READING PASSAGE |
"""

And then starting in October, November, December, we start bringing online the additional capacity that we’re developing, as we bring our new Generation 3 product to the marketplace to get to the 800-megawatt hours. That is our target for 2021.
At the same time, if we move to page 20, it’s critical to think about the cost entitlement and how we’re delivering a product that will become profitable. Today, when you look at where we are? We’ve already secured two-thirds of our 2021 cost out plan by the end of the first half of 2021.
When you look at the actions that we’re doing, these are really building strategic agreements with suppliers, optimizing our equipment and manufacturing processes, delivering additional volume discounts as we continue to grow our backlog and ramp-up revenue and then we continue to look for supplier diversification with drives not only quality, but also cost out and taking cycle time out of the factory to improve throughput.

"""

AVAILABLE DATA |
"""

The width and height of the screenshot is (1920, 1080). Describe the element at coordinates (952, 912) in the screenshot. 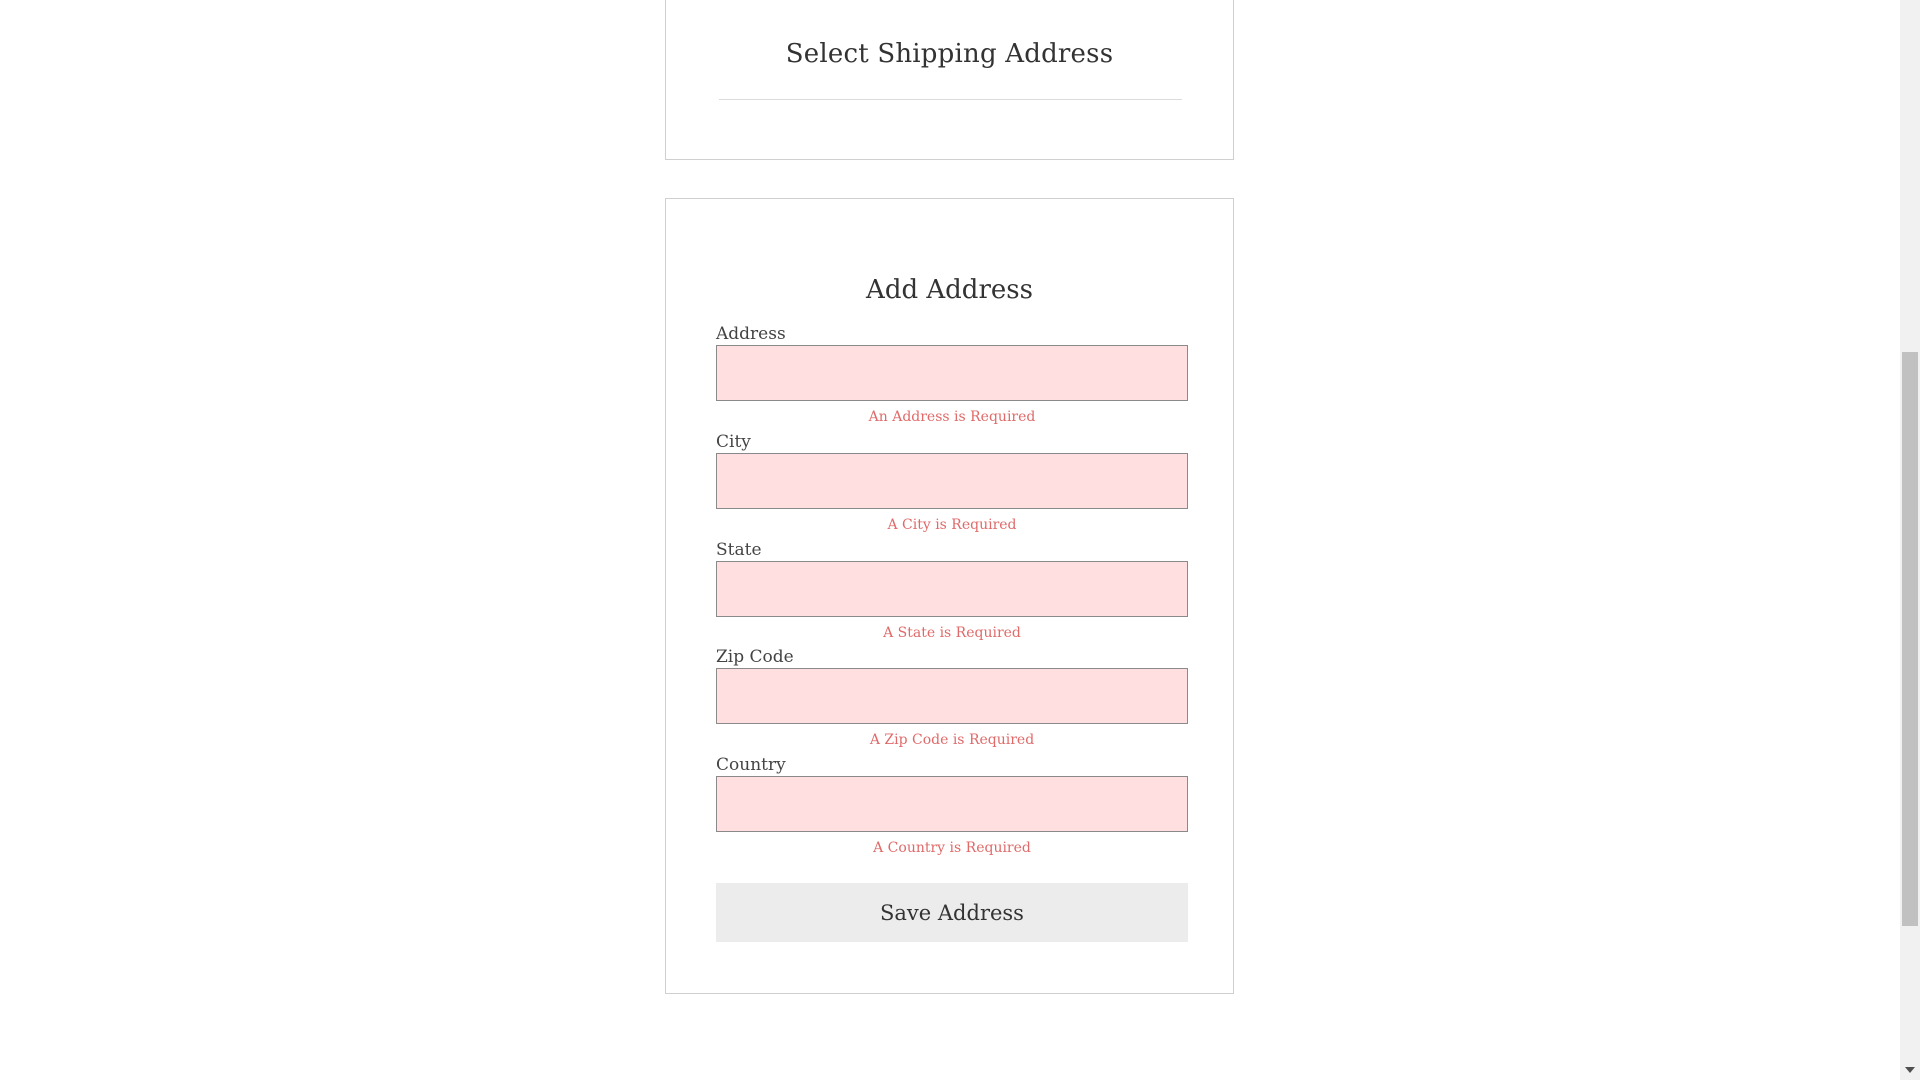

I see `save-address-button: Save Address` at that location.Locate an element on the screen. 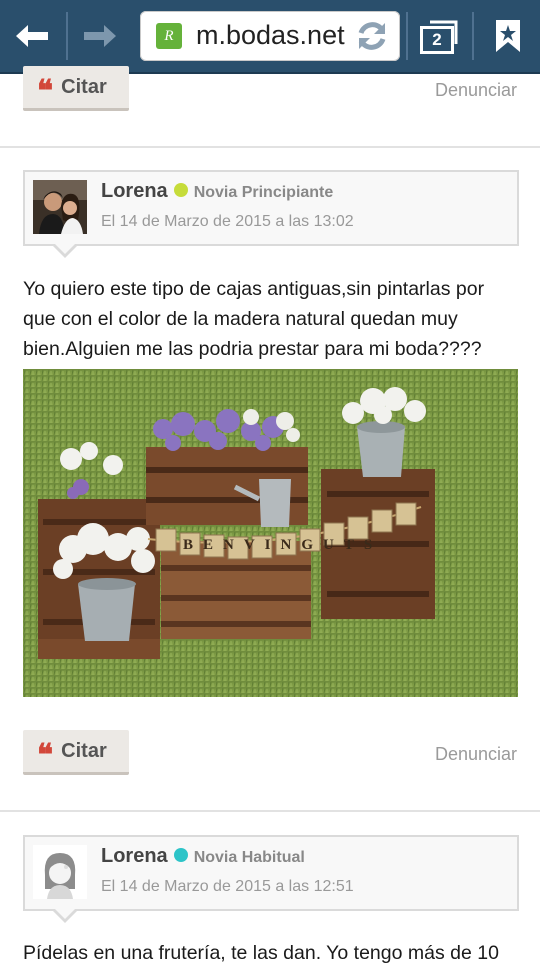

"""

From the passage on capacity and cost reduction above, copy out word for word everything between "When you look at the" and "to improve throughput.", inclusive.

RESULT |
When you look at the actions that we’re doing, these are really building strategic agreements with suppliers, optimizing our equipment and manufacturing processes, delivering additional volume discounts as we continue to grow our backlog and ramp-up revenue and then we continue to look for supplier diversification with drives not only quality, but also cost out and taking cycle time out of the factory to improve throughput.